By Jack Foster
Data is one of today’s most important commodities. It was not many years ago when the question as to how to protect personal data was met by shredding any documents that contained important information. With today’s interconnectivity, many companies, sometimes without our knowledge, are storing important personal data.
We are often being told to change our computer passwords and that is very good advice. Regularly changing passwords on your computer, web sites, and apps that you provide with information helps to reduce the risk of your information being made available – but make sure that your password list is not accessible.
However, websites that you visit will still collect information about you. One affordable solution to this is the use of virtual private networks (VPNs). For a small fee, this software allows surfing with privacy and anonymity. VPNs help protect your devices, but what about the companies that collect and store your information? It would surely be very embarrassing if they were not able to hold your information securely. Well, here is a list of the top 10 most embarrassing data breaches.

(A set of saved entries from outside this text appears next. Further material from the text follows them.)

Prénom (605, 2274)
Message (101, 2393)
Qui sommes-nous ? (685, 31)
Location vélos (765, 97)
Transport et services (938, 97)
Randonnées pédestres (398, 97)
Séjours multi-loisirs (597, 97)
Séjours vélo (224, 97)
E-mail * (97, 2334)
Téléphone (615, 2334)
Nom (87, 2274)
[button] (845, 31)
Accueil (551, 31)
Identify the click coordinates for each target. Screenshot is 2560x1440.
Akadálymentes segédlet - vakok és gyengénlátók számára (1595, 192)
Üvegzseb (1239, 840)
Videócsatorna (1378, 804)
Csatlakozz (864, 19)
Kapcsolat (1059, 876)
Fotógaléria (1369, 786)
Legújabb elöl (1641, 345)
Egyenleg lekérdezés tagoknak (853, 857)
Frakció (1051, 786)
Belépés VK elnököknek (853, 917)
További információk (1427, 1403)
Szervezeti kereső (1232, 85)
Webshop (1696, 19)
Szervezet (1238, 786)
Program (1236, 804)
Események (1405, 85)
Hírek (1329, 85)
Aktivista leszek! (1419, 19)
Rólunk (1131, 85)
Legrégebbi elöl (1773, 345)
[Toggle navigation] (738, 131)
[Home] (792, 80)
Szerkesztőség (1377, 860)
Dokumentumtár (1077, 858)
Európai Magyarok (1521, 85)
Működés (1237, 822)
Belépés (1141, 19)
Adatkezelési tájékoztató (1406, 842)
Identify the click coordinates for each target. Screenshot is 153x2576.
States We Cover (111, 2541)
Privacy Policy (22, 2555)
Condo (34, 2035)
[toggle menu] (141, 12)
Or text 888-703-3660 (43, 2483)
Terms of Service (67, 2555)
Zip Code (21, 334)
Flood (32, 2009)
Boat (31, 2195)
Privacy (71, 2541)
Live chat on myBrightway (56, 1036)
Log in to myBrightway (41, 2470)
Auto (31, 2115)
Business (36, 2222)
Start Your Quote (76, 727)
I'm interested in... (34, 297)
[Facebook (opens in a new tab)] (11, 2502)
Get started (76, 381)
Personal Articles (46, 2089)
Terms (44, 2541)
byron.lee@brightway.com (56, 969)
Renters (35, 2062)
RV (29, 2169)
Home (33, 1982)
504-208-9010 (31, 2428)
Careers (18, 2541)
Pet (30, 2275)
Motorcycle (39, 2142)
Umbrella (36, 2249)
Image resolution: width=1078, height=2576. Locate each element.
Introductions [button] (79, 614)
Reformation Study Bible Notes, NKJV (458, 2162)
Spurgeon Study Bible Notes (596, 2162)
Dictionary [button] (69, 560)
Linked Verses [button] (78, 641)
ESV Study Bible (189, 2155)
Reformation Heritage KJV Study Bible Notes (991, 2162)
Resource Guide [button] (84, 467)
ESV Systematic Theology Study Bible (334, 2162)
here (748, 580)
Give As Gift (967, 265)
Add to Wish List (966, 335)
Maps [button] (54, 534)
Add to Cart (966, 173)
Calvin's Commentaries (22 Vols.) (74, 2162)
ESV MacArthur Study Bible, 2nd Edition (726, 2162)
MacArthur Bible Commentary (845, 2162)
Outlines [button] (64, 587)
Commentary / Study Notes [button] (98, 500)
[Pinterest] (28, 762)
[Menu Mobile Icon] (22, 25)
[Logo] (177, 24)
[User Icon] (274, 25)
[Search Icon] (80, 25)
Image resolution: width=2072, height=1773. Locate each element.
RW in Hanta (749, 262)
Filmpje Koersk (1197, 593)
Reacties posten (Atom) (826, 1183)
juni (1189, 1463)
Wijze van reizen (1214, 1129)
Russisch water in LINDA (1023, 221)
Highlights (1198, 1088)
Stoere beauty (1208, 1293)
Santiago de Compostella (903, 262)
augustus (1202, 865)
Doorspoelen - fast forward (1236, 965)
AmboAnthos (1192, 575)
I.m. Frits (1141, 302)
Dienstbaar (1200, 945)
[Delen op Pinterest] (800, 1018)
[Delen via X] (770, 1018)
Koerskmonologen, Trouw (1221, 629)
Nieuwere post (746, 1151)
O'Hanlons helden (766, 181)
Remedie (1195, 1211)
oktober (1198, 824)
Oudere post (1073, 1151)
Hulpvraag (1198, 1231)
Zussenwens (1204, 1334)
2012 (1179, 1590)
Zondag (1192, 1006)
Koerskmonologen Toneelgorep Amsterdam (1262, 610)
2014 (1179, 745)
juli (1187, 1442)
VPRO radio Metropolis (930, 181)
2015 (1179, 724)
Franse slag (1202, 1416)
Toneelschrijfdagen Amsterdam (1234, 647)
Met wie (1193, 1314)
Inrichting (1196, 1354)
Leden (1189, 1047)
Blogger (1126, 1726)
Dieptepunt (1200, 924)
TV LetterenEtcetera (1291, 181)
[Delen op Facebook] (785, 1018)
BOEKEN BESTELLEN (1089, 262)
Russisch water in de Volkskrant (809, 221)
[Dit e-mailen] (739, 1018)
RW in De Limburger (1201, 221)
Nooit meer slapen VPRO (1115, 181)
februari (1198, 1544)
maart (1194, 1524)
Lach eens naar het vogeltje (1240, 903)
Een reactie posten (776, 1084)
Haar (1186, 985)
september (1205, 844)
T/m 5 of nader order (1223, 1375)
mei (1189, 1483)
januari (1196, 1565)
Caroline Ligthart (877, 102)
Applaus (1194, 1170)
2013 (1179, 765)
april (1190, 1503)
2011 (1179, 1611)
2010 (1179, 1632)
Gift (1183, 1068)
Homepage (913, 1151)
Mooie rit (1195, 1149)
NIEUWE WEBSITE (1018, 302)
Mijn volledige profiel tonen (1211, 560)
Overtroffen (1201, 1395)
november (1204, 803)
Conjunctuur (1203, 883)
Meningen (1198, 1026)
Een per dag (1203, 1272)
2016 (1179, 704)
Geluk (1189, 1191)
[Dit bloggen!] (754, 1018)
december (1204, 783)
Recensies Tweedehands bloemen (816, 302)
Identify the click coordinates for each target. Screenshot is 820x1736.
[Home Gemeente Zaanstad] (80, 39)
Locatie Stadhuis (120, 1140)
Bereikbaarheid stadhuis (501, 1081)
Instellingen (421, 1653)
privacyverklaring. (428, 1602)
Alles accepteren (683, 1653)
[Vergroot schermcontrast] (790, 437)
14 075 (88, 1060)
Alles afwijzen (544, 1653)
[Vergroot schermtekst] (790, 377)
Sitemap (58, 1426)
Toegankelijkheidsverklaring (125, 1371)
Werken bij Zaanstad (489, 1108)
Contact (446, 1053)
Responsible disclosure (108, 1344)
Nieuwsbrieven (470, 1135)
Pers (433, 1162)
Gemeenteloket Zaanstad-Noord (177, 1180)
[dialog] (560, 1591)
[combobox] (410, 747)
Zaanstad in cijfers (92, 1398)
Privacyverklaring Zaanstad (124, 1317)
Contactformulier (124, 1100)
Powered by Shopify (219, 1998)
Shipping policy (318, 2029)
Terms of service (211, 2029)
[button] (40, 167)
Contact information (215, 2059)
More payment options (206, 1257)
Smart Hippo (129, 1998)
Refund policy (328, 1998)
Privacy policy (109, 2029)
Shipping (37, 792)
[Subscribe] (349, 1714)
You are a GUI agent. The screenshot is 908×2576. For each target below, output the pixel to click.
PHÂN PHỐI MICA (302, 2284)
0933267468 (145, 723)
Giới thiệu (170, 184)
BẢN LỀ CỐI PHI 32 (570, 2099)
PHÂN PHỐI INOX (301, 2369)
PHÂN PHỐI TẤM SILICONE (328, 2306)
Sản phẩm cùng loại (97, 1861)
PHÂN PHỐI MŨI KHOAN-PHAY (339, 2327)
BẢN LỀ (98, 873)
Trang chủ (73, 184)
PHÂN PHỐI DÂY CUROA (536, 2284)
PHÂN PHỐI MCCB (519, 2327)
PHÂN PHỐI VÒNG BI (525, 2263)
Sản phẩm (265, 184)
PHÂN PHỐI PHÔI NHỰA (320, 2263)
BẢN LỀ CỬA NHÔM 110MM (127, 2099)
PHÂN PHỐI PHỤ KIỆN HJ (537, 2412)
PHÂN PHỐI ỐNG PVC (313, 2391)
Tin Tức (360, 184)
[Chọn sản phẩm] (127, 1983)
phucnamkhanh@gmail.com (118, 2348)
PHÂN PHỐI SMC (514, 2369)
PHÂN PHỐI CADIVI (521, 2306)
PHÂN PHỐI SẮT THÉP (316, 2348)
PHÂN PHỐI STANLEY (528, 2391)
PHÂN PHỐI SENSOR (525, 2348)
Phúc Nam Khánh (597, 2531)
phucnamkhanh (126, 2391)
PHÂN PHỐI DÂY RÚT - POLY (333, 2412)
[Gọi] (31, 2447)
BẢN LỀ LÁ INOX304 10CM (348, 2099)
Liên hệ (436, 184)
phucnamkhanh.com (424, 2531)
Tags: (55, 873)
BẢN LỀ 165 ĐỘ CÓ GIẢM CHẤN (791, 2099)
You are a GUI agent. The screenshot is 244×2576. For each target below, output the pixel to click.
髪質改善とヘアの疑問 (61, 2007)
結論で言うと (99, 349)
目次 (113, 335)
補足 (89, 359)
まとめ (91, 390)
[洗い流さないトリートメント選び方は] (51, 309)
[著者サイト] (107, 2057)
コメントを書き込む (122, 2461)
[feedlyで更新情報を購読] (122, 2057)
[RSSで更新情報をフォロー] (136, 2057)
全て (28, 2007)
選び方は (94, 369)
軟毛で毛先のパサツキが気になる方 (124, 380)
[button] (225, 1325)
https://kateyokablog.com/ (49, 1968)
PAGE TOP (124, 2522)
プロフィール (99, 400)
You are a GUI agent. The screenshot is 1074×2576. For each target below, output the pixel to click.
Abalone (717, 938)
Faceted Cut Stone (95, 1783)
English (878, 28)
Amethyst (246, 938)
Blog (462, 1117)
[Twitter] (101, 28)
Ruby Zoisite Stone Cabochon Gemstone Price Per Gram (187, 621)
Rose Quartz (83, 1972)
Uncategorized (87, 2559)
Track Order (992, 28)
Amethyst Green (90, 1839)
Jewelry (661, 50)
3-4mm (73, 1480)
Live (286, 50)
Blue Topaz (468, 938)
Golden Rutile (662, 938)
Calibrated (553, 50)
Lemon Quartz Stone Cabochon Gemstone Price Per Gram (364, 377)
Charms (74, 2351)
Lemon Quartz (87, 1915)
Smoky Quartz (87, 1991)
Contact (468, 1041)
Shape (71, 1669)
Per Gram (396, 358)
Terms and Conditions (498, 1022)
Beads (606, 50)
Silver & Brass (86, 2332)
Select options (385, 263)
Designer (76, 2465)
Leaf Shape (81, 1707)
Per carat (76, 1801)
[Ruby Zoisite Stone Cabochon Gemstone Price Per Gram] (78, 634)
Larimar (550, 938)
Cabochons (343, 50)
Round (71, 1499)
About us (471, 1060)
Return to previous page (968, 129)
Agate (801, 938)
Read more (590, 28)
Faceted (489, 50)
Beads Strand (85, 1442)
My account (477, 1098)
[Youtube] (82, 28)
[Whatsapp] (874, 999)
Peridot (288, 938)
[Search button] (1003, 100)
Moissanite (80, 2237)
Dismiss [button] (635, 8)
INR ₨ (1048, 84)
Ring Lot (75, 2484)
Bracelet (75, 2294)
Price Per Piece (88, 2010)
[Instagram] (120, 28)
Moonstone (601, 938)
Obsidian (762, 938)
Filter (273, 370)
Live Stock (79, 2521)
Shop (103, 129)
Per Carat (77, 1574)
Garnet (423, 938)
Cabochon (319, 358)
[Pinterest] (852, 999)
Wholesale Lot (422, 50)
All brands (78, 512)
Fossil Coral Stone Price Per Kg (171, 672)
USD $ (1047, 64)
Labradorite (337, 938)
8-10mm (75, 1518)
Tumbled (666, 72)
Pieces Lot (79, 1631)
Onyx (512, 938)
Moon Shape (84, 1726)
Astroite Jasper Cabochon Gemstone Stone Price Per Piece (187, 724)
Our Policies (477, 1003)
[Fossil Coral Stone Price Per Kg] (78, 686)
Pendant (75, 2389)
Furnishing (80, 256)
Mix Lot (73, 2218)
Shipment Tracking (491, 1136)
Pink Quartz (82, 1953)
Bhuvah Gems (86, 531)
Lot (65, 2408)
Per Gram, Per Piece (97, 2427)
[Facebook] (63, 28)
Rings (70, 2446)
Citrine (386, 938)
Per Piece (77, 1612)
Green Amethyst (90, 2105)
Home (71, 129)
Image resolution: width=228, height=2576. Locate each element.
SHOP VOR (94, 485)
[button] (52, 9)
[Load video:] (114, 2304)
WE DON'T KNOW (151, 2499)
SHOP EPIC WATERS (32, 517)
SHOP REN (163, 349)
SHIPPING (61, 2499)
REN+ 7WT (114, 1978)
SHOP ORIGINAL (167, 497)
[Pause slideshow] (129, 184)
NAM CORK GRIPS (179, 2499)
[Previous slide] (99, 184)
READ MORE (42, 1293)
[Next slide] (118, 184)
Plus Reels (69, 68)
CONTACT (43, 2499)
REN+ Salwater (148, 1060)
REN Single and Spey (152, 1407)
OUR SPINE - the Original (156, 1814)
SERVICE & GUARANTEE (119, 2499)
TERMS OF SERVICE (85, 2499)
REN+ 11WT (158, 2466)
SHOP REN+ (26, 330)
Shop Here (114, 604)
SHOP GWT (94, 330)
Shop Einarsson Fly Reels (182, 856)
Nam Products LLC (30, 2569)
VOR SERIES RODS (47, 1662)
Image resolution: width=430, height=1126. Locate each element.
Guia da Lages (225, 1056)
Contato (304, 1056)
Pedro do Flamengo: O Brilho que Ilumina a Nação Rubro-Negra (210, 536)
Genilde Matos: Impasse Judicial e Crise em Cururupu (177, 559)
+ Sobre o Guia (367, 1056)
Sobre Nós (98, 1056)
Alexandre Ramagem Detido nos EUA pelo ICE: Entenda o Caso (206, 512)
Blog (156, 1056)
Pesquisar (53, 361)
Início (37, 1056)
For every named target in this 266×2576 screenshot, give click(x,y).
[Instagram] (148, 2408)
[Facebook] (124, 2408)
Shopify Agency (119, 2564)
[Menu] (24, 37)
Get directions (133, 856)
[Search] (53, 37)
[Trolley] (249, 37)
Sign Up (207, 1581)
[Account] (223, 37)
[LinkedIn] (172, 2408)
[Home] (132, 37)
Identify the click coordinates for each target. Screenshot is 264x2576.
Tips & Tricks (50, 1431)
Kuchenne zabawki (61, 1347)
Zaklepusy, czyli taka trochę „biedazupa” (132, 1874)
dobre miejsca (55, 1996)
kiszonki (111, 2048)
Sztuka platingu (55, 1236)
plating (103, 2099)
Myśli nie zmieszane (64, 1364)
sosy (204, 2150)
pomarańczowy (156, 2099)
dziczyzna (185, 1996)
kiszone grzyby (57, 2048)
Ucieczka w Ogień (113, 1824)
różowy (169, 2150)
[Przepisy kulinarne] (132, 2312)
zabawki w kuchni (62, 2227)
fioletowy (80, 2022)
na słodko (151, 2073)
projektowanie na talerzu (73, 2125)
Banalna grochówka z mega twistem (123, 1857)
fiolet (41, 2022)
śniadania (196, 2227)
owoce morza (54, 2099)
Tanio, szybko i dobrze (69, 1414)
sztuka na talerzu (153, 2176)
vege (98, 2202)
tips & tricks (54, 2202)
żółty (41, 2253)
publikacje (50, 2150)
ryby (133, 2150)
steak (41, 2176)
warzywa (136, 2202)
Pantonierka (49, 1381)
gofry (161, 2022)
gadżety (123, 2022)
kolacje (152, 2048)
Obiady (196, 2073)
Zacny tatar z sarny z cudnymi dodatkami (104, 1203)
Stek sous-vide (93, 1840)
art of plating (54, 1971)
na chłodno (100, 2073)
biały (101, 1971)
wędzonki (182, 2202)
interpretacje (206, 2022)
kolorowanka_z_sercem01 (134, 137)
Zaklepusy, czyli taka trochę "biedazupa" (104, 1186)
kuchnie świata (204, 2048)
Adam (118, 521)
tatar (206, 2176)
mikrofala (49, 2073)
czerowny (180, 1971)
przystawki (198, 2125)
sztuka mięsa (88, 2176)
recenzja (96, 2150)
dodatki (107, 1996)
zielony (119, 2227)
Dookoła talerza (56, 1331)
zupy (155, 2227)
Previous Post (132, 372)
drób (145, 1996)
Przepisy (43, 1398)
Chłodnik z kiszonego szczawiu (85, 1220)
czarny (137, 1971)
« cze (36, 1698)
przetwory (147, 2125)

1. Heartbleed Encryption Bug
The Heartbleed bug makes passwords that are stored and protected by SSL/TLS encryption vulnerable. This bug remained undetected for nearly two years. It was not until the security firm Synopsis discovered and announced the existence of this bug that had affected a massive number of sites. Amazon, WordPress, Tumblr, Pinterest, Airbnb, and Reddit found it was necessary to fix their copy of OpenSSL to rectify the problem.
Users on each site needed to change their passwords; operating systems like Android 4.1.1 were vulnerable, too. So serious was the problem that The Core Infrastructure Initiative, a multi-million dollar initiative funded by Microsoft, Facebook, Google, Amazon, and Dell was set up to combat similar encryption bugs.
Although not discovered until 2016, in 2013 an unauthorized person managed to access the Yahoo database and gain access to one billion users’ information. They were able to access names, addresses, telephone numbers, dates of birth, and even passwords. In 2014, just a year into the breach, details of 500 million users were potentially available.
3. TJX Stores
In 2003, a hacker stole the data of 45.7 million customers from TJX stores. The data included information regarding customers’ credit and debit cards. Apparently, the store’s wireless network security was so poor that the hacker only had to sit right outside to access the network. When he had access, he was able to record credit card information as the store transmitted the data.
Not satisfied with the information he found, he was able to back track to the company database where he found 45.7 million credit card numbers in an unencrypted file. Once downloaded, it was then a simple matter of using the numbers to buy gift cards and sellable goods.
4. Heartland Payment Systems
In 2008, hackers managed to plant software into this payment processing company’s computer system. The software gave hackers the data of 130 million credit and debit cards as 250,000 companies across America transmitted the information.
5. Sony Online Entertainment Services
This network links online game consoles and multiplayer PC games as well as video and music streaming. The hackers managed to gain access to the data of 102 million users’ names, addresses, and log on details. This resulted in the service being offline worldwide for three weeks.
Anthem is America’s second largest health insurer. In 2015, a database containing personal information such as names, dates of birth, and social security numbers of up to 80 million users became accessible.
Hackers were able to gain access to the point-of-sale terminals of this major retailer. The attack took place at the time when 70 million shoppers were taking a part in Black Friday. Although they accessed customer details, the financial implications are not clear; Target did announce that no customer would be affected out-of-pocket because of the theft.
Adobe, a computer software company, announced that it suffered a hacking attack that made the personal information of at least 38 million customers vulnerable. The company advised those affected and offered them a years’ worth of a free credit monitoring service.
9. Home Depot
Hackers stole 56 million credit card and debit card details from Home Depot by using stolen vendor login information. Entering into the company system, they were able to install software to collect the data. The cost to the company was potentially $194 for each customer record stolen.
10. Hertfordshire County Council
Whilst the data breach at Hertfordshire County Council did not involve many people, or involve huge amounts of money, it was nonetheless still very embarrassing since no hackers were involved. Employees faxing information to the wrong people caused this data breach. A member of the public received a fax, destined for a legal company containing details of a child that was at the centre of a sensitive abuse case. Another fax again sent to the wrong person detailed information on care proceedings.